When education in citizenship is on the agenda, teachers must first define their terms, argues Henry Maitles
I WAS fortunate to attend a conference on culture and democracy in China recently to give a paper on the effectiveness of political education in schools. One of my great memories of the late 20th century was the movement for democracy in China and the demonstrations in Tiananmen Square in 1989. An inspiring moment.
The famous image of the student in front of the tank raises two potential models of citizenship: those 20-year-olds in the tank and those confronting it.
In Britain there is a near moral panic that young people are apathetic, alienated and uninterested in politics. Yet there is also evidence that they are active in single-issue, environmental, political and animal welfare matters.

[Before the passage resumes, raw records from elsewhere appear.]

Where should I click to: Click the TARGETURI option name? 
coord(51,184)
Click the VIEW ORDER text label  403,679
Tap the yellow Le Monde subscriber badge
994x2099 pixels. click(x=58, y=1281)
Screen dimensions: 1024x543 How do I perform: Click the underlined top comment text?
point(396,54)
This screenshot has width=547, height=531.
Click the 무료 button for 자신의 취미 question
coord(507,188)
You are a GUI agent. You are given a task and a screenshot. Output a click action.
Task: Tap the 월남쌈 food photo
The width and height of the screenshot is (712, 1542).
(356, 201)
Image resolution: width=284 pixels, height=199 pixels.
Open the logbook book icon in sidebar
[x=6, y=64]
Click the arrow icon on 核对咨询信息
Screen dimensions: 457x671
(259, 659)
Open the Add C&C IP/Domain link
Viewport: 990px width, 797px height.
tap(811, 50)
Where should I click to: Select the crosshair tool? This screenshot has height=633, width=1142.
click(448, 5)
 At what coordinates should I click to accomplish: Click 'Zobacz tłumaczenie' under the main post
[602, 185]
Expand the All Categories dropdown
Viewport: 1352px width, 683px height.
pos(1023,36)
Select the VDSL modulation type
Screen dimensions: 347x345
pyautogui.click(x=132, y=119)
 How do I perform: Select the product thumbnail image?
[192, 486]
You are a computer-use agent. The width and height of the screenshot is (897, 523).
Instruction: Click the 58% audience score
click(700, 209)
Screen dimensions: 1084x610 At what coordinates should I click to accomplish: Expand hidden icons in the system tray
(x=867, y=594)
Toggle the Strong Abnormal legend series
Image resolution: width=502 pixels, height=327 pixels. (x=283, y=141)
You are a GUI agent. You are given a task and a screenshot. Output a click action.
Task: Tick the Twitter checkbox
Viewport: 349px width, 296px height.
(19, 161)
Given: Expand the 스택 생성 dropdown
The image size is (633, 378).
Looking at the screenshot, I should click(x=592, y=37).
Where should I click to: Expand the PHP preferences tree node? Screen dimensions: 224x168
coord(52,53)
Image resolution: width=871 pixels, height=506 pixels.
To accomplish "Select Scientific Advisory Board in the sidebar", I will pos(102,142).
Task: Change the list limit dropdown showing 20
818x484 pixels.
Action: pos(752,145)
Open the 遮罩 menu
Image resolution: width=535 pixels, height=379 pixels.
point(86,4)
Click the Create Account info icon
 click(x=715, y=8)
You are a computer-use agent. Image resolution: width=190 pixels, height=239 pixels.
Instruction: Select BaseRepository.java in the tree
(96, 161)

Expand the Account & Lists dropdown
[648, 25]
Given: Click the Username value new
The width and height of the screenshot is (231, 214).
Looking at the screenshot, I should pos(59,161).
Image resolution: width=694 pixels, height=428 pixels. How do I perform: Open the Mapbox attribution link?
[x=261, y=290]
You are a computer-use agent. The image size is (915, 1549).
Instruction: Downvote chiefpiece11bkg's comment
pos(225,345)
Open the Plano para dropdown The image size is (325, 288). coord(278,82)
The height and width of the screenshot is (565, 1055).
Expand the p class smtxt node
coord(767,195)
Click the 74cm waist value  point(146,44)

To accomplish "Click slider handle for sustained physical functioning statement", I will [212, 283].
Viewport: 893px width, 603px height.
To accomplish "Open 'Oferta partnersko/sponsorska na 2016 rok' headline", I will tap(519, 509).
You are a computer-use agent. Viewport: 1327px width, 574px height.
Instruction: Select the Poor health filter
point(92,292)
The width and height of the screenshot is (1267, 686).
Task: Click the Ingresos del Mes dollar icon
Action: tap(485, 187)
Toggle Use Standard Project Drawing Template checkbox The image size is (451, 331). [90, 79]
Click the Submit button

Schools are clearly the central component of any education for citizenship and one bonus of the discussion now that the Education for Citizenship consultation document has been launched by Learning and Teaching Scotland is that the focus will have to be on the whole nature of education.
There has been an emphasis on target-setting, particularly concentrating on exam results. Wider educational issues are often kept in the background, despite some welcome rhetoric on the nature of inclusive and lifelong learning, such as Peter Peacock's hope as Deputy Minister that a strong education can build "a compassionate society, an innovative society, one that is considerate, self respecting, healthy, morally strong, that respects other people's cultures . . . We need young people who have a strong desire to participate in society".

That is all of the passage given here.